USA, 2002. Rated PG-13. 102 minutes.

Cast: Gwyneth Paltrow, Jeremy Northam, Jennifer Ehle, Aaron Eckhart, Lena Headey, Holly Aird, Toby Stephens, Trevor Eve, Tom Hickey, Georgia Mackenzie, Tom Hollander
Writers: David Henry Hwang, Laura Jones & Neil LaBute, based on the novel Possession--A Romance, by A.S. Byatt
Music: Gabriel Yared
Cinematographer: Jean-Yves Escoffier
Producers: Barry Levinson, Paula Weinstein
Director: Neil LaBute


Grade: C Review by Dominic Varle

A  frequent criticism of the A.S. Byatt novel from which Possession, the underwhelming new film from director Neil LaBute, is adapted is that at five hundred pages it is about one hundred and fifty pages too long--a wordy book about words, too arcane to garner popular appeal. Yet the novel's erudition did not prevent it from moving at the pace of a thriller. Byatt's exquisite extrapolation of the mechanics of a literary Victorian love affair juxtaposed with the mechanics of contemporary literary research won both critical and popular acclaim. But how to adapt for film a book that was more than the sum of its parts, a literary page-turner following two pairs of characters, a century apart, each inching towards romantic communion?

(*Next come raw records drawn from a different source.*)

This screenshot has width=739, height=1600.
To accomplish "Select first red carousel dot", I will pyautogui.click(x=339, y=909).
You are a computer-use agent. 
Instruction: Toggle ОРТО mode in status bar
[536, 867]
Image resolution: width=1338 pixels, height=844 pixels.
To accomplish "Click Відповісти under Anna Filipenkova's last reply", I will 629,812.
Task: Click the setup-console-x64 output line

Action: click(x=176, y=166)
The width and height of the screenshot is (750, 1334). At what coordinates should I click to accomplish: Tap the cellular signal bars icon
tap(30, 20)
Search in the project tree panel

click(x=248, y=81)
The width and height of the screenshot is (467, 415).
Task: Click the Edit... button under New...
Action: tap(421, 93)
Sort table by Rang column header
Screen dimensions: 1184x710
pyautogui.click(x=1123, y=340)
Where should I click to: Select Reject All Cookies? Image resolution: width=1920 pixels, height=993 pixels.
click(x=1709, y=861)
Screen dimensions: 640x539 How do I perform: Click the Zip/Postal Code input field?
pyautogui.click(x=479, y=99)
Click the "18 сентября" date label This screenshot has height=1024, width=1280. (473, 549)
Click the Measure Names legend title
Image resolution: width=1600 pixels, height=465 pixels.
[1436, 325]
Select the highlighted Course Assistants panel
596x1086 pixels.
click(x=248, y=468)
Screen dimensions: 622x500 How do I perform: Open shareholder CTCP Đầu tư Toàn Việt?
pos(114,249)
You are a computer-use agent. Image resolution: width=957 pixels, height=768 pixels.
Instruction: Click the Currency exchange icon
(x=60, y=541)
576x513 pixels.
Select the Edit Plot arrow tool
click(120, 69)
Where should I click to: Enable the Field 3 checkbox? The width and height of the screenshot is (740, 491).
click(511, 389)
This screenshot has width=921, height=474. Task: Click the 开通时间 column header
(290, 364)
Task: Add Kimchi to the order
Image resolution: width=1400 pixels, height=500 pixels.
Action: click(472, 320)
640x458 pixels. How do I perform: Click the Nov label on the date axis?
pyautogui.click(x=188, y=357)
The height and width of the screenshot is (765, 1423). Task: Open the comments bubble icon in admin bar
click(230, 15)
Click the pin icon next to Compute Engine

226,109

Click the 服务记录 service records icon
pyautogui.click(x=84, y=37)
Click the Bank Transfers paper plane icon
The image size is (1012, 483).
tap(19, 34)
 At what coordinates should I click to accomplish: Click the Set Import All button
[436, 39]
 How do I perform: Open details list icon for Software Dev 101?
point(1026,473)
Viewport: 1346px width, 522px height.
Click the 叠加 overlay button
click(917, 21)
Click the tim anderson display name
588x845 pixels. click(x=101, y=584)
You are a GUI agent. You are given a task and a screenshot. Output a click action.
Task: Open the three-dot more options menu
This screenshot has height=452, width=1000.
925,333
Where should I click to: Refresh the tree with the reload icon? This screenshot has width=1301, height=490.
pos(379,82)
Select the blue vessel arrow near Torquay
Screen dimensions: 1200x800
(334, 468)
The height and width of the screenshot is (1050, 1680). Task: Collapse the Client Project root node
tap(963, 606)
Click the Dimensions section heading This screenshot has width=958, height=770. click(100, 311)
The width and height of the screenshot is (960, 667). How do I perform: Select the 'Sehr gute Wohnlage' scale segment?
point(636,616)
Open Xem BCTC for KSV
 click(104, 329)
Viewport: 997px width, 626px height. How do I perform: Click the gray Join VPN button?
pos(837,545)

Whilst researching Victorian poet Randolph Henry Ash (Jeremy Northam), Roland Mitchell (Aaron Eckhart) accidentally discovers a draft of letter by Ash that may have been intended for 'fairy poetess' Christabel La Motte (Jennifer Ehle). Joining forces with La Motte scholar Maud Bailey (Gwynneth Paltrow), they uncover a love affair between the two Victorian writers, previously unsuspected by the legion scholars that catalog and parse the minutiae of each writer's life. One step ahead of rival Ash devotees, Roland and Maud piece together the chronology and substance of the affair, realizing that their discovery will turn the established interpretations of Ash and La Motte's work upside down. Flashbacks show us Ash and La Motte as they tentatively forge their illicit relationship, first by letter, then in person in London, Yorkshire, and France.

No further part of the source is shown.